Con una differenza: che la professione giornalistica deve essere svolta da persone libere. Non è retorica, è ciò che il Parlamento ha scritto all’articolo 2 della legge n. 69 del 1963, che ha istituito la professione e l’Ordine. “È diritto insopprimibile dei giornalisti la libertà di informazione e di critica”. In base a questa norma quella del giornalista è un’attività diversa da tutte le altre, perché a differenza di qualsiasi lavoratore, anche “dipendente”, il giornalista lavora in autonomia, non obbedisce a ordini, prende le direttive da colleghi , i quali pur avendo un grado superiore non possono violare la sua autonomia, che è garantita dal contratto di lavoro e deve essere protetta dal direttore di testata.
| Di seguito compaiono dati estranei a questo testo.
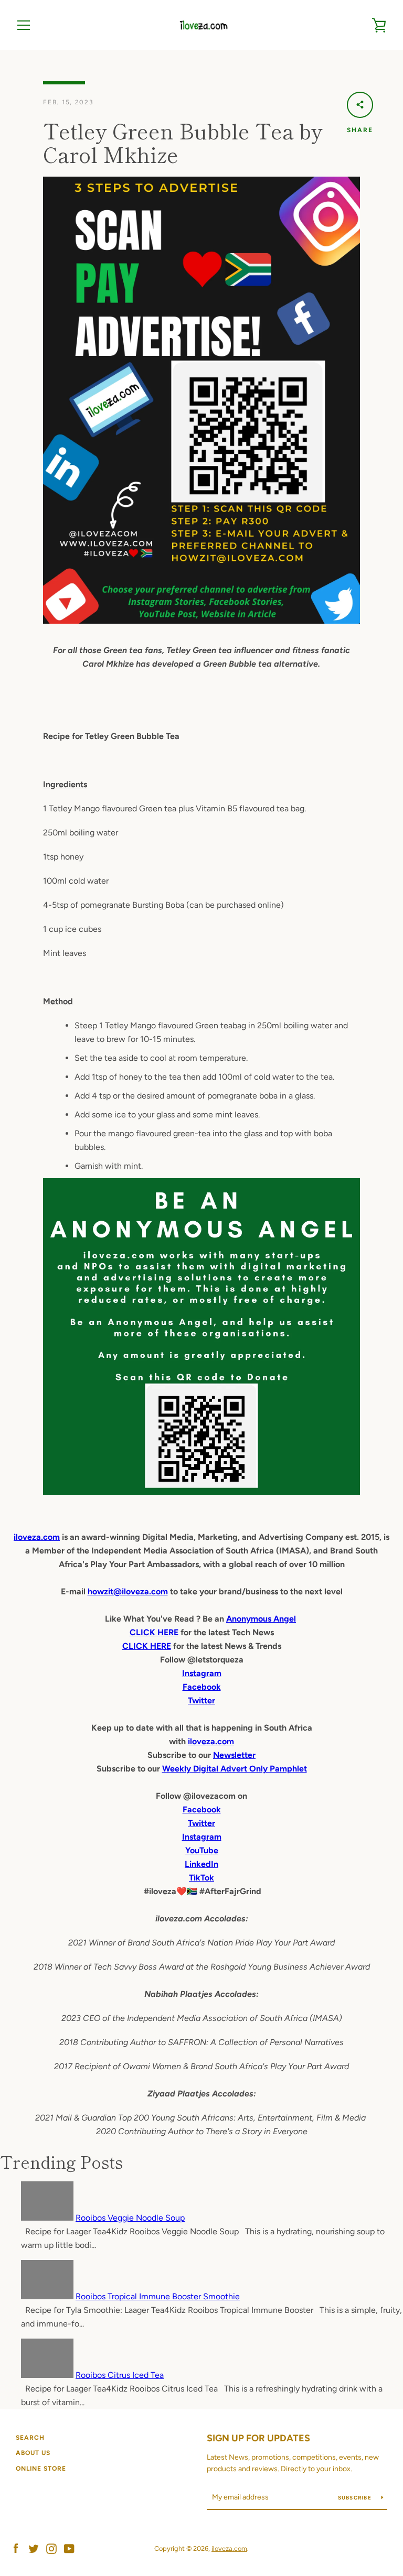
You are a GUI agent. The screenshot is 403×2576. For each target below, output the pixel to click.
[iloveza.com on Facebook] (15, 2548)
E’ un lavoro “collegiale”.
Una redazione non solo non può essere una caserma, ma è un luogo di confronto, di collaborazione. Un posto nel quale, come dice sempre l’articolo 2 della legge n- 69, si è tenuti tra l’altro “a promuovere lo spirito di collaborazione tra colleghi, la cooperazione fra giornalisti e editori, e la fiducia tra la stampa e i lettori”.
Questa è l’etica del giornalista, che non può essere calpestata e dimenticata mai. Chi intimidisce e minaccia un collega si pone fuori dalle regole, cerca di assoggettarlo, viola la sua autonomia.
Ha scritto ancora il sindacato romano: “Il nostro mondo soffre di una crisi senza fine con redazioni allo stremo senza ricambi generazionali costrette specie d’estate a turni di lavoro massacranti. Il legittimo desiderio di portare avanti piani editoriali non deve però tradursi dalle linee di comando vicine alle direzioni in controllo maniacale, asfissia e mancanza di rispetto nei confronti degli altri colleghi, meno o per nulla graduati”. Anche l’Ordine dovrebbe intervenire. Il giornalismo libero è messo in pericolo dalla crisi economica, dalla miopia interessata degli editore, da alcuni politici che vogliono piegarlo e indebolirlo. Speriamo che non ci si mettano anche direttori, vicedirettori e capiredattori a trasformarlo in una fabbrica o in un ufficio, luoghi rispettabili, nei quali c’è chi ordina e chi obbedisce. No, nelle redazioni non si può.